Required work: Please reproduce the entries below exactly from the line with "Given: Select the 1d time range" through their last line, leaving out any pictures.

Available data:

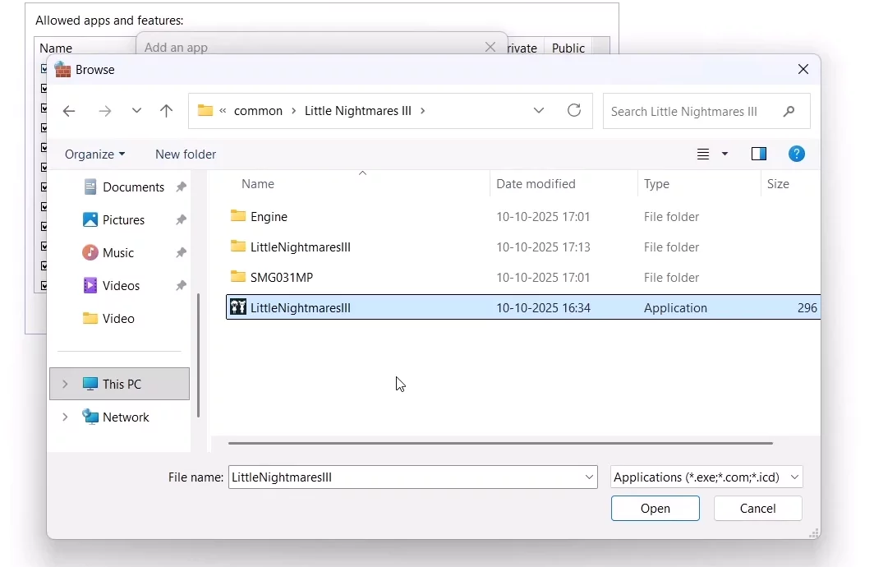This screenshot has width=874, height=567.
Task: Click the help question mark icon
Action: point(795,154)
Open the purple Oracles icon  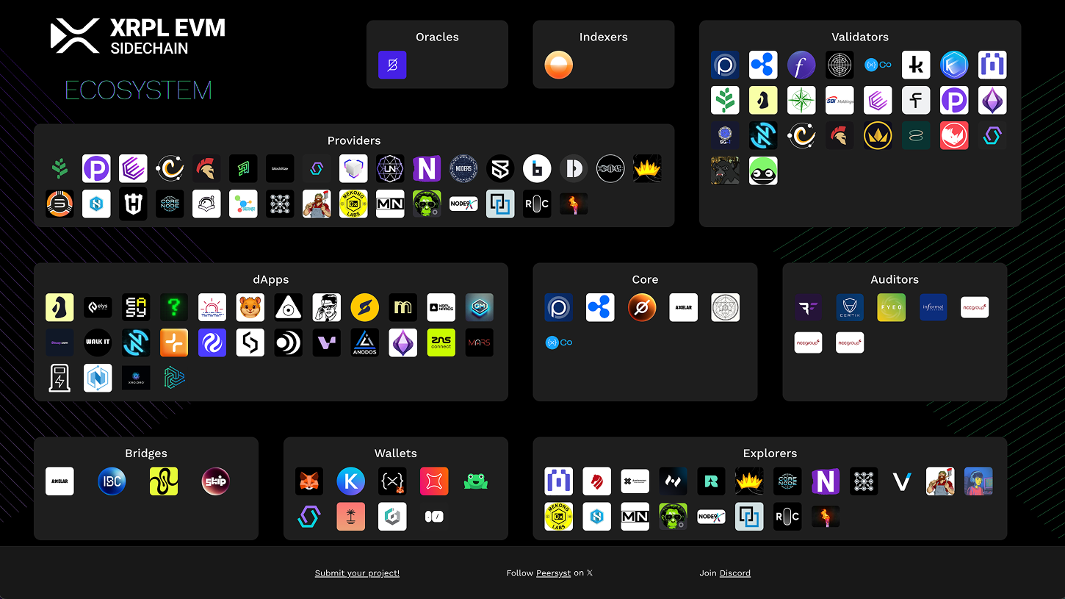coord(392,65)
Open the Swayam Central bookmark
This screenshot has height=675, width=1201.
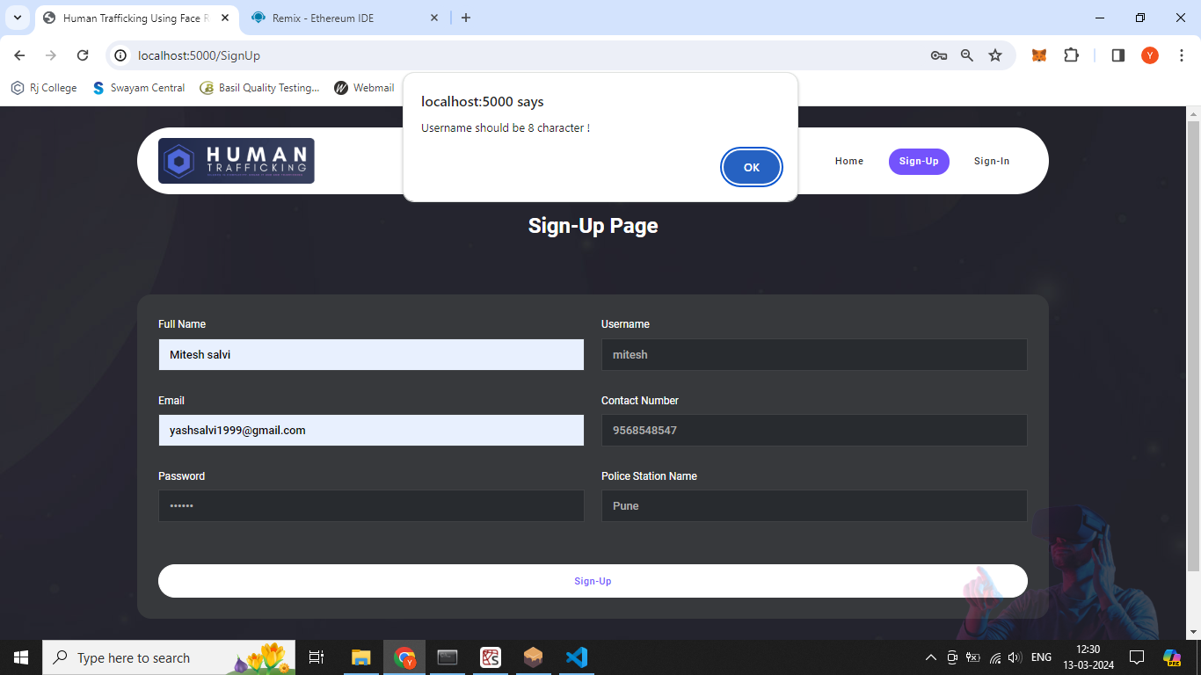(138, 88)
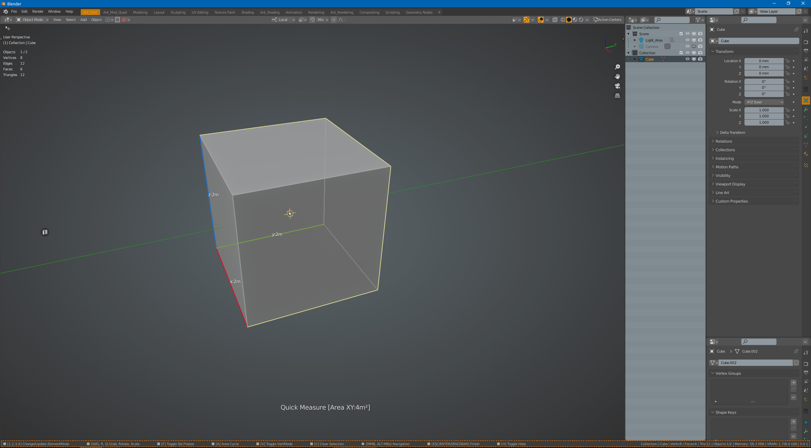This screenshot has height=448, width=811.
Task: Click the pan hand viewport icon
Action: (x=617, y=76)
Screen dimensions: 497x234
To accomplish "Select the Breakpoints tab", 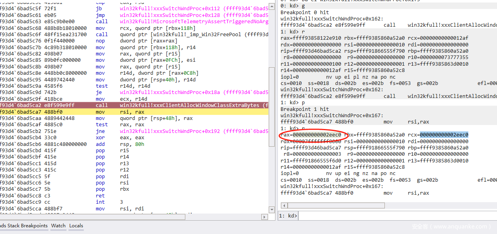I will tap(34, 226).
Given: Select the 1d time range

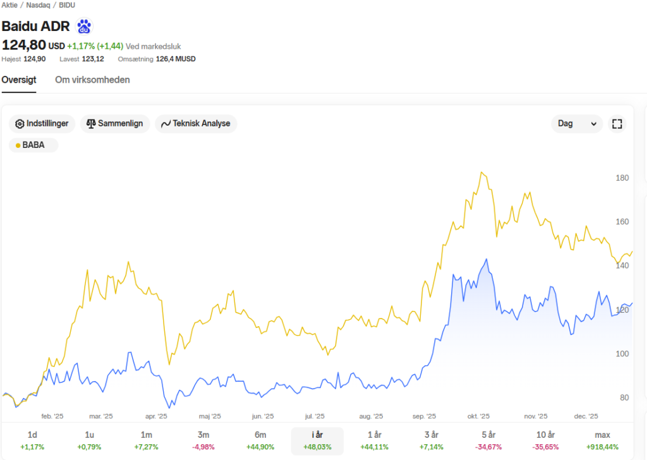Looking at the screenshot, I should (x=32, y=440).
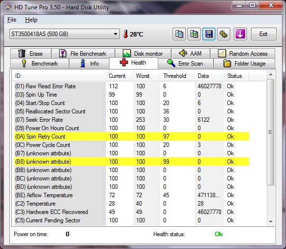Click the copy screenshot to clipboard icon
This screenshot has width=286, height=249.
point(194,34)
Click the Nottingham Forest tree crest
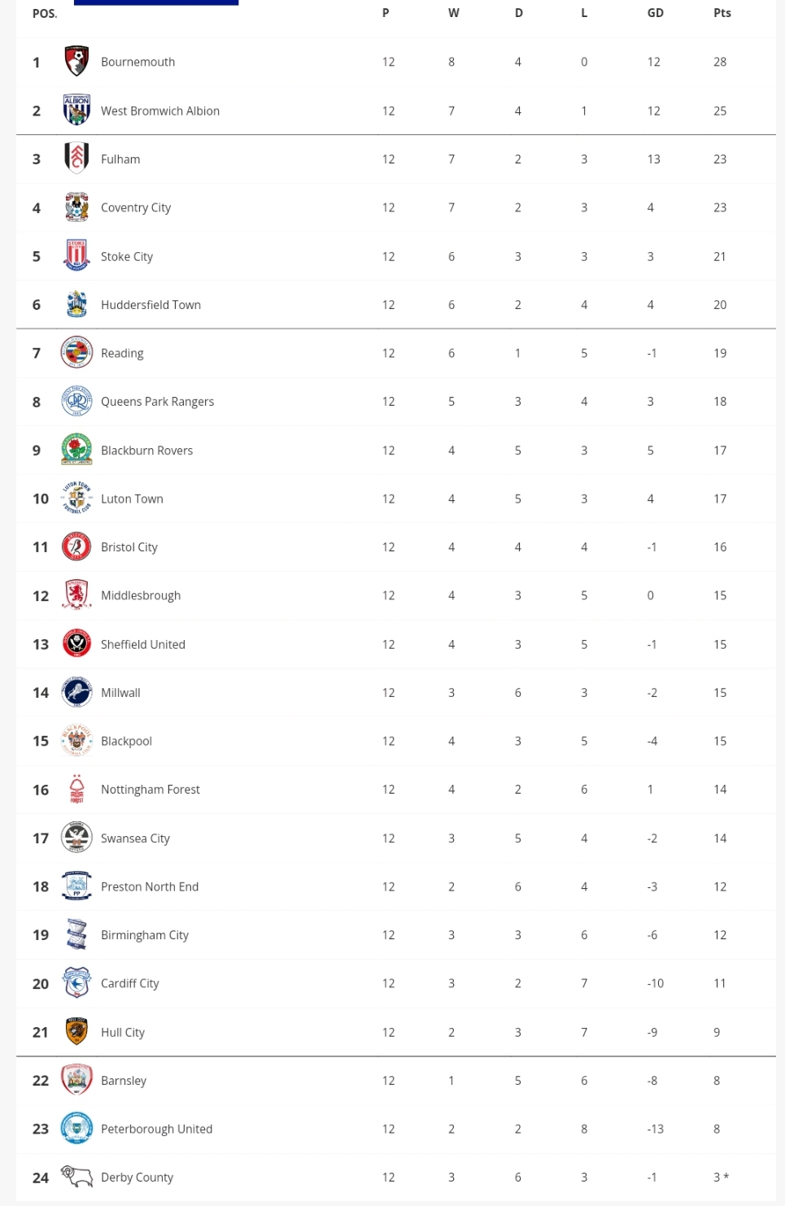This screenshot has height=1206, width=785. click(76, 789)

Exercise response:
Given: Select the 1d time range

Looking at the screenshot, I should (x=32, y=440).
Click the copy screenshot to clipboard icon
This screenshot has width=286, height=249.
point(194,34)
Click the Nottingham Forest tree crest
This screenshot has height=1206, width=785. click(76, 789)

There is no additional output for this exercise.